### Problem requirements
Render the records below as a Markdown table with the columns No. and Line, giving each nonblank line its own row, numbered in order.

begin

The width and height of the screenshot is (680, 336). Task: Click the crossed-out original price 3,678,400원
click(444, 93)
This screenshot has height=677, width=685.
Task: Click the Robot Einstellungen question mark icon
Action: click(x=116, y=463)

end

### Task solution
| No. | Line |
|---|---|
| 1 | The width and height of the screenshot is (680, 336). Task: Click the crossed-out original price 3,678,400원 |
| 2 | click(444, 93) |
| 3 | This screenshot has height=677, width=685. |
| 4 | Task: Click the Robot Einstellungen question mark icon |
| 5 | Action: click(x=116, y=463) |